Raw data:
####
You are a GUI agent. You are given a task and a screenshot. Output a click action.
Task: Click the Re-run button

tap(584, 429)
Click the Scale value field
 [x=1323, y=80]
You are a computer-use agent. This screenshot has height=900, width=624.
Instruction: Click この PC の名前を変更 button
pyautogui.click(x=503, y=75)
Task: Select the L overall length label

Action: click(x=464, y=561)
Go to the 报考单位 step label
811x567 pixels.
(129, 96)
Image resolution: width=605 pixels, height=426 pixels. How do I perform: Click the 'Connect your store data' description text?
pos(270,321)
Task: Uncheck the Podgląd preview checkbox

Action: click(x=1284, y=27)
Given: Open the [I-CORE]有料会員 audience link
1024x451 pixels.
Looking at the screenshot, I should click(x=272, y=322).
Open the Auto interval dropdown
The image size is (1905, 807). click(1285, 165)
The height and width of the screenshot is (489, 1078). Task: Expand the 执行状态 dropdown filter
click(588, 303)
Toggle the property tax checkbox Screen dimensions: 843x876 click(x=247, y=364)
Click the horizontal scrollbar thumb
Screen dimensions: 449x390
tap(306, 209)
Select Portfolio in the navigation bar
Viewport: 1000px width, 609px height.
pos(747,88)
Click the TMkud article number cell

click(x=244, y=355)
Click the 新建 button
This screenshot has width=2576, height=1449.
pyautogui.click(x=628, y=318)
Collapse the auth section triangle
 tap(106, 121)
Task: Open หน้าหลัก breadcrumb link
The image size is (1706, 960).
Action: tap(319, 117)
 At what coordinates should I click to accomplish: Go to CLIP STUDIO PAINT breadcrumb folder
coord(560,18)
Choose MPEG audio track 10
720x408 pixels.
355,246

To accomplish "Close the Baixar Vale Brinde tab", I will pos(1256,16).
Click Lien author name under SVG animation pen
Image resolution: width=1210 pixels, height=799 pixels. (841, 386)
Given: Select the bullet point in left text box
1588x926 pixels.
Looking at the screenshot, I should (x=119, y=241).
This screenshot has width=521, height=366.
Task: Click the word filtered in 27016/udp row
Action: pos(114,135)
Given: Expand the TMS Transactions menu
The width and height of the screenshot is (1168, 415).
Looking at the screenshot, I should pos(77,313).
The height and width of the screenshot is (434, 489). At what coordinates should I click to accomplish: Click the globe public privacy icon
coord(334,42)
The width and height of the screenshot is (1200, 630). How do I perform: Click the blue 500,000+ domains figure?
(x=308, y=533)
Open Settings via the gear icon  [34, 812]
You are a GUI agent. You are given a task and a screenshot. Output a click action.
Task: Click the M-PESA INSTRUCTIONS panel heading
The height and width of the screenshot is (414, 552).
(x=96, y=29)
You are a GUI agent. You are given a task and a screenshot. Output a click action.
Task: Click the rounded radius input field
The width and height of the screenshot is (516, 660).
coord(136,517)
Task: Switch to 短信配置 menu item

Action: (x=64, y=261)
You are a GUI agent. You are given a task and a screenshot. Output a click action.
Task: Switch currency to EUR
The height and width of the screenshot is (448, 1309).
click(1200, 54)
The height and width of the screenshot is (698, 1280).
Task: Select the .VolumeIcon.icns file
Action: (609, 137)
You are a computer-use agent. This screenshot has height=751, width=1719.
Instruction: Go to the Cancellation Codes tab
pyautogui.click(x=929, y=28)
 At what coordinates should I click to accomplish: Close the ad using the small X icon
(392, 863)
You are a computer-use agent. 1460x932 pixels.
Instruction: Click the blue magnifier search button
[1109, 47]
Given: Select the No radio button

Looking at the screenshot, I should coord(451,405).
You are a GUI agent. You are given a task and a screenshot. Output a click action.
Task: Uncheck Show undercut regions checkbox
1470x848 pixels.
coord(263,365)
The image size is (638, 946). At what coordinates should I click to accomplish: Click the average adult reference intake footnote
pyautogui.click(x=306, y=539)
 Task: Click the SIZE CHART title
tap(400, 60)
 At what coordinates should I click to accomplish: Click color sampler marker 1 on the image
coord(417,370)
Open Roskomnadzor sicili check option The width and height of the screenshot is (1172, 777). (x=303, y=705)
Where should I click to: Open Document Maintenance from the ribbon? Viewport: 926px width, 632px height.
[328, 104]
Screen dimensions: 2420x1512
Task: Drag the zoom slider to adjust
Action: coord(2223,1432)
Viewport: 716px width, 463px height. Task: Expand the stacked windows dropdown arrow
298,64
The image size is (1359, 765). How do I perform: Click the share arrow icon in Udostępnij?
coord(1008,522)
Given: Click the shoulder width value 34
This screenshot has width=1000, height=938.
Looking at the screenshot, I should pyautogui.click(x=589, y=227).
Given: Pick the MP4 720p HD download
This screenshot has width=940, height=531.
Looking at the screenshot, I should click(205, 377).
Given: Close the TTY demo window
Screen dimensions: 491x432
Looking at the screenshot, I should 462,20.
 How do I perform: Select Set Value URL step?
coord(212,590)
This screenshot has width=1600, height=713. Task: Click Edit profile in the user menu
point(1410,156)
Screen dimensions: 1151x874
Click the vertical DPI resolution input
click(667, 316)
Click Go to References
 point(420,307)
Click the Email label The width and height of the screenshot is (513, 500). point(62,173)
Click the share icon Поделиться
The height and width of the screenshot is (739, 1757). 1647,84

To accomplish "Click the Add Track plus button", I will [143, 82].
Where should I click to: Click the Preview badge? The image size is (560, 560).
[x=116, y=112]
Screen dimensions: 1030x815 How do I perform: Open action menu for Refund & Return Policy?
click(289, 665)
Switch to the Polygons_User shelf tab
####
What is required:
Report all lines of the data that include the word "link".

Response area:
Given: Open the [I-CORE]有料会員 audience link
Task: Open หน้าหลัก breadcrumb link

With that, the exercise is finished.